I speak to-night merely as a lawyer who has had a good deal to do with those questions of international law. During the Japanese War I had to do professionally with most of the cases of capturing that occurred in the course of the conflict. I speak also because I had the honour to represent this country at international conferences in kindred matters and in shipping matters. I appreciate fully the difficulty which the delegates of this country had in coming to an agreement with foreign Powers of a satisfactory character on the complicated questions involved in the Declaration of London. If I venture to offer an opinion upon the results which have been obtained by the delegates of this country at the London Conference it is as a lawyer and on a comparison of the law as proposed by the Declaration of London with the law, as it would be or is without that Declaration. Forming to the best of my ability an opinion on that basis, I have, after long consideration and with considerable anxiety, formed the opinion as a lawyer that the differences created by the Declaration of London are on the balance substantially against the interests of this country when we compare our position under the Declaration with what it is under the existing state of international law.

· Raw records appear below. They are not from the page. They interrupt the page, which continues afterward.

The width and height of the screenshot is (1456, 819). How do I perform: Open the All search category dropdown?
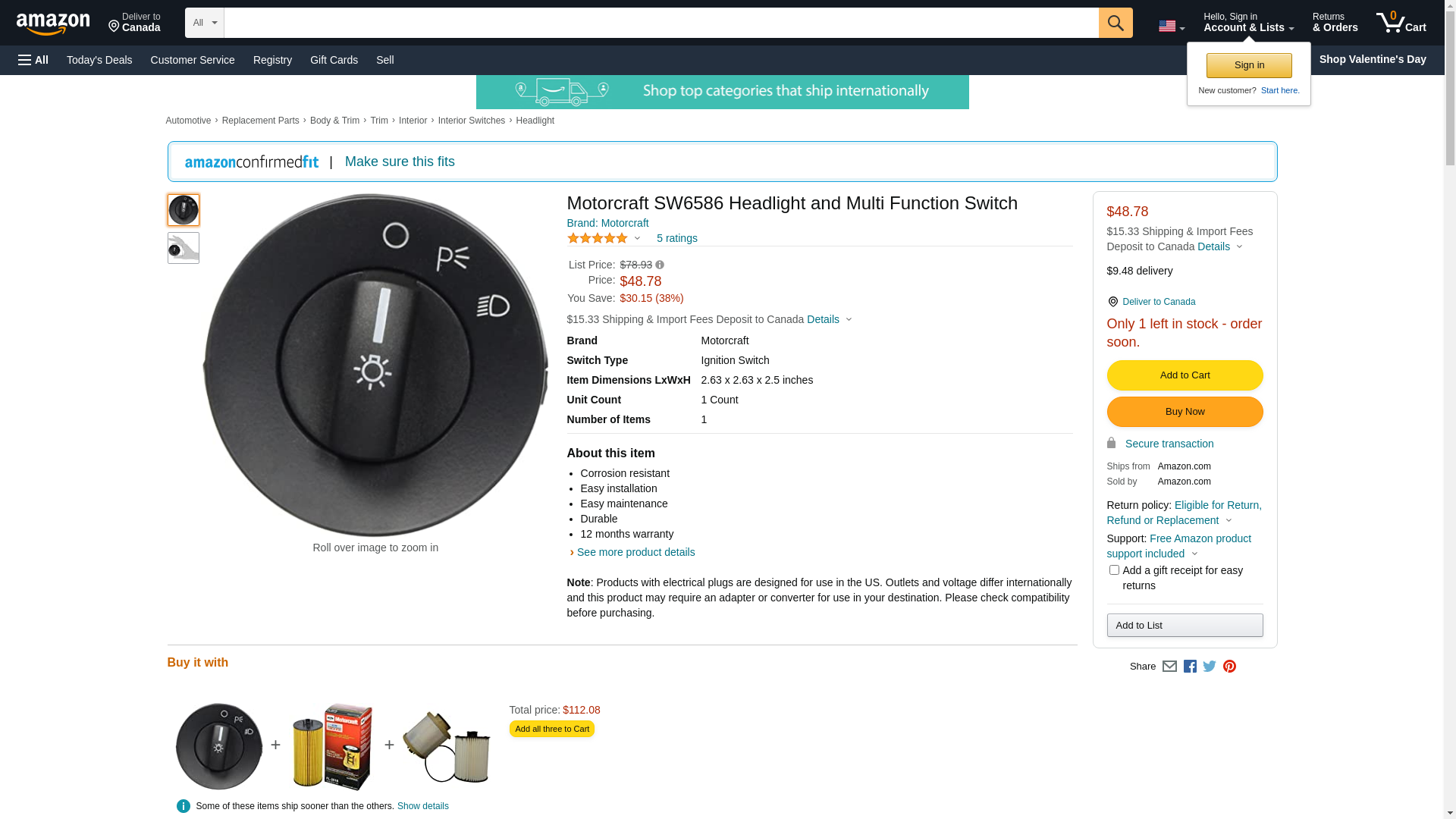click(x=204, y=23)
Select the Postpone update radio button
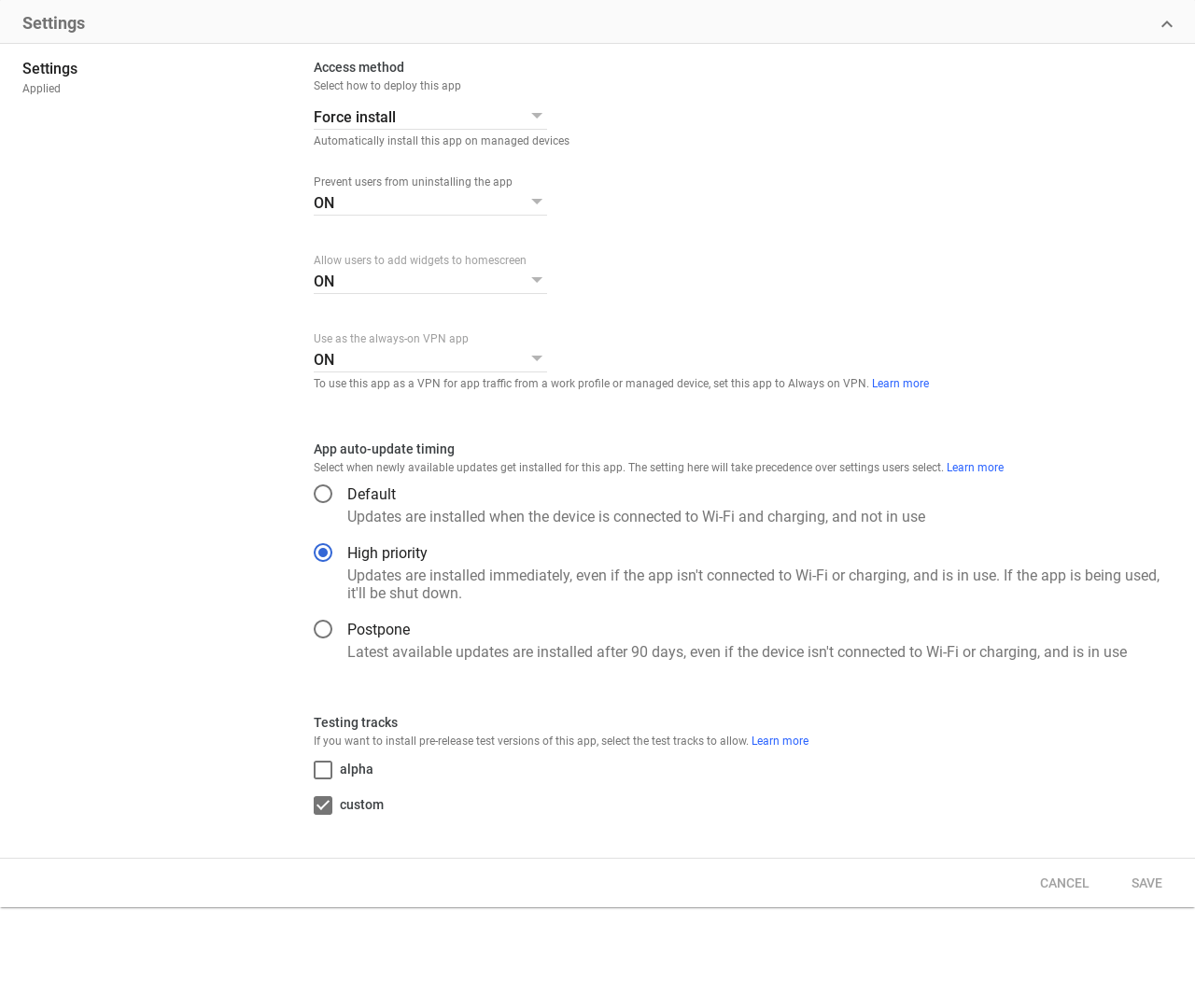Image resolution: width=1195 pixels, height=1008 pixels. (323, 629)
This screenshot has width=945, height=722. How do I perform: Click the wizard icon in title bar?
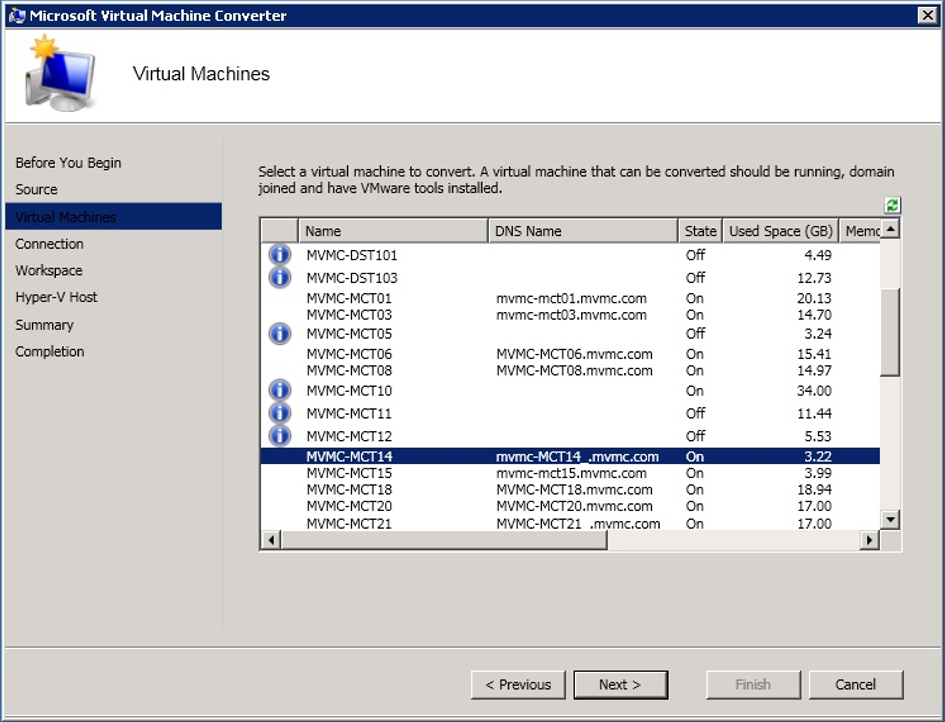click(x=17, y=15)
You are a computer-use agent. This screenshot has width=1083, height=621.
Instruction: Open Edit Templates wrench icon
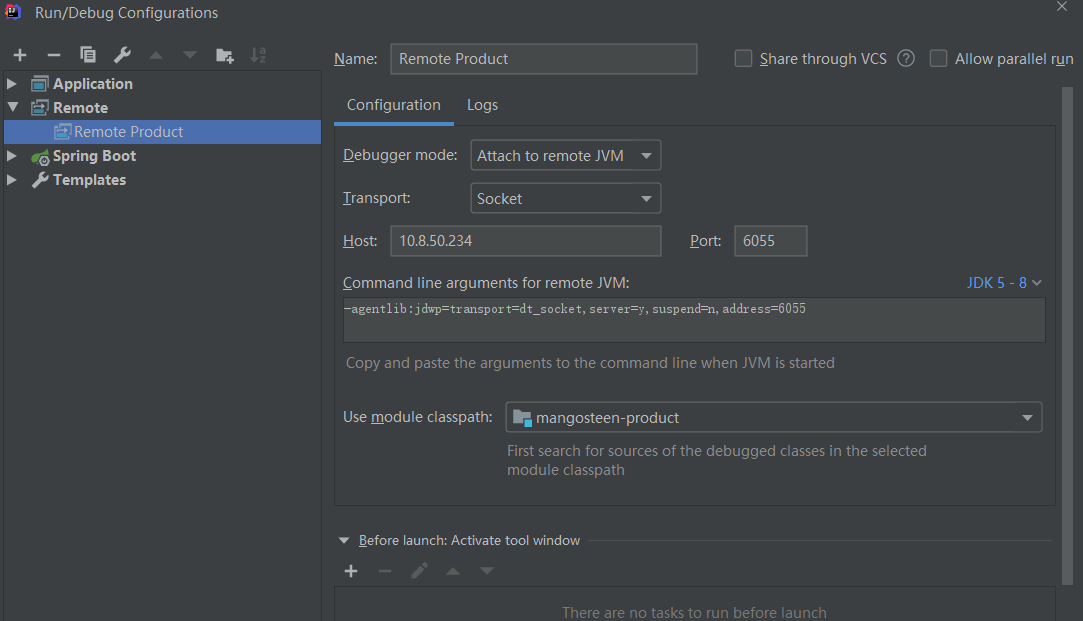[122, 56]
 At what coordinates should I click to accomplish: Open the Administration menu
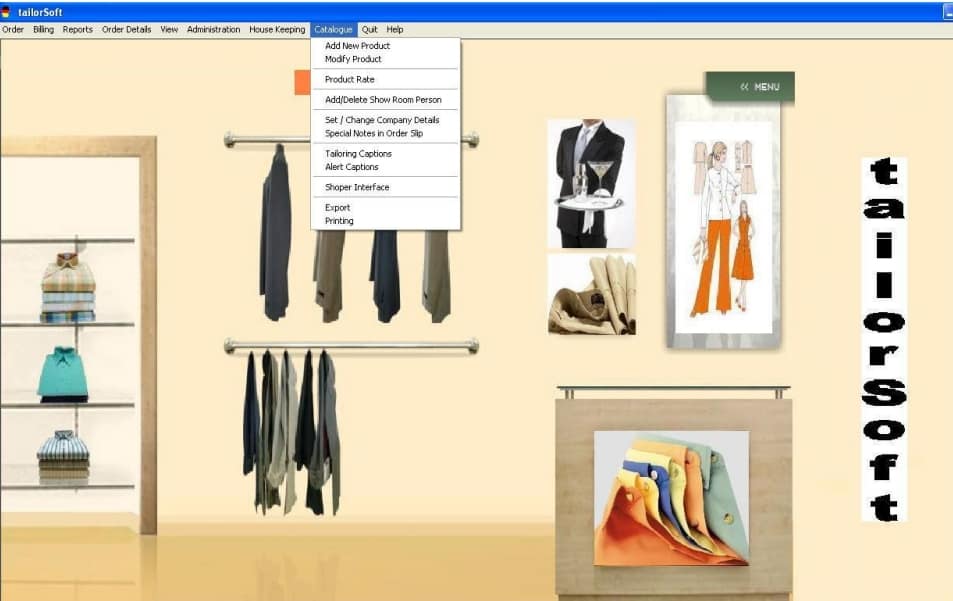213,30
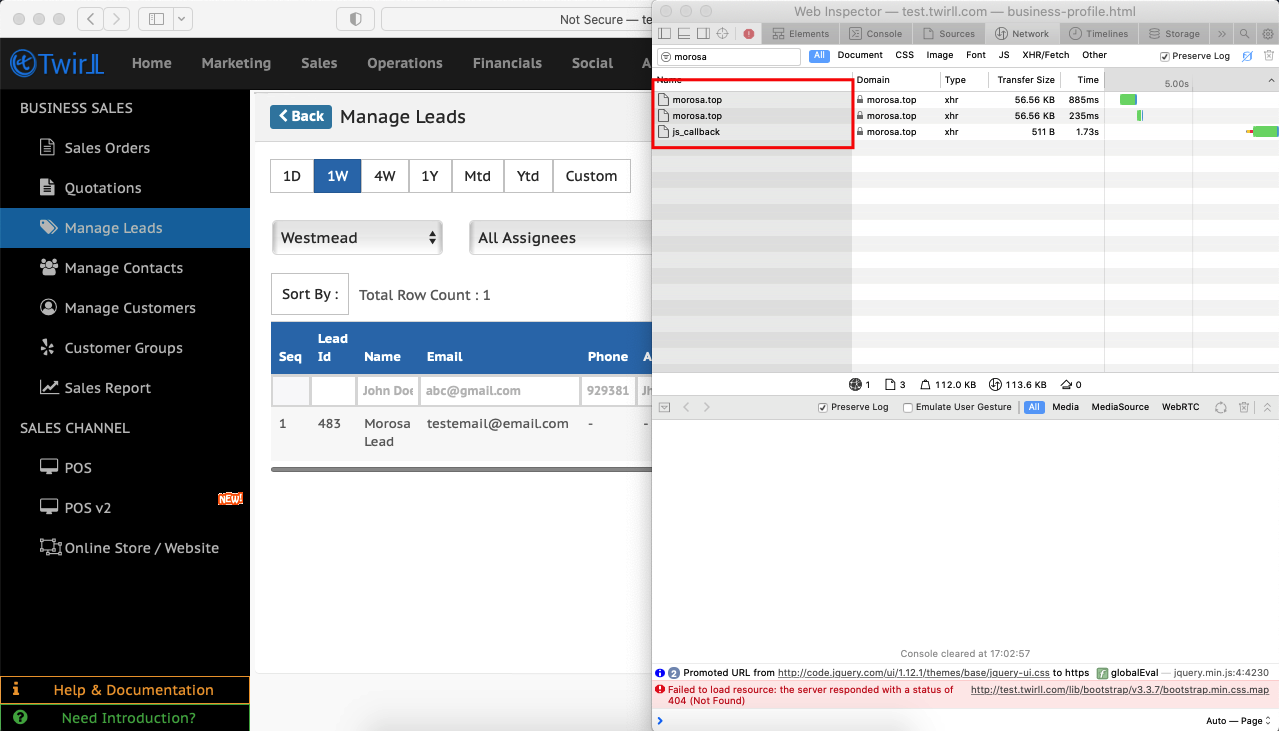1279x731 pixels.
Task: Open the Marketing menu in Twirll navbar
Action: click(236, 63)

I cannot help expressing great regret that the Government have thought fit for practical purposes to make this a party question. I recognise that the Government of the day may under certain circumstances have information at its disposal which is not available to the ordinary private Members of this House, which compels them to say, "We have knowledge which you have not. We, therefore, say to the supporters of the Government you must support us, believing in us, accepting our opinion, and relying upon your trust in us." Circumstances may well arise in which that may be the position, but in this case I venture to think that no such position has arisen, and that the Government cannot call in aid and support of the course adopted by them any such consideration. The factors upon which this question must depend are factors relating to three branches of technical knowledge, namely, the Navy, our commerce, and international law. If the Government could say, "We have special knowledge and information at our disposal which is not open to the country at large and which is not open to the Members of this House upon any one of these branches," I would concede the right of the Government to say, "Followers and supporters, believe us, and do not ask for reasons. Vote as we ask you to vote." Surely in this case there are no such considerations which affect the question. Why in this case should the Government say to its supporters, "We deprive you of the right to give effect to your individual opinions in this House by our party Whip," when on the facts of the case every Member of the Government side is as competent, so far as we know, and so far as one can judge from the documents put before the House and the country, to form an individual opinion, has as good a right to express that opinion, and has as strong a duty to his constituents to express that opinion by his vote, as in any case that can be conceived.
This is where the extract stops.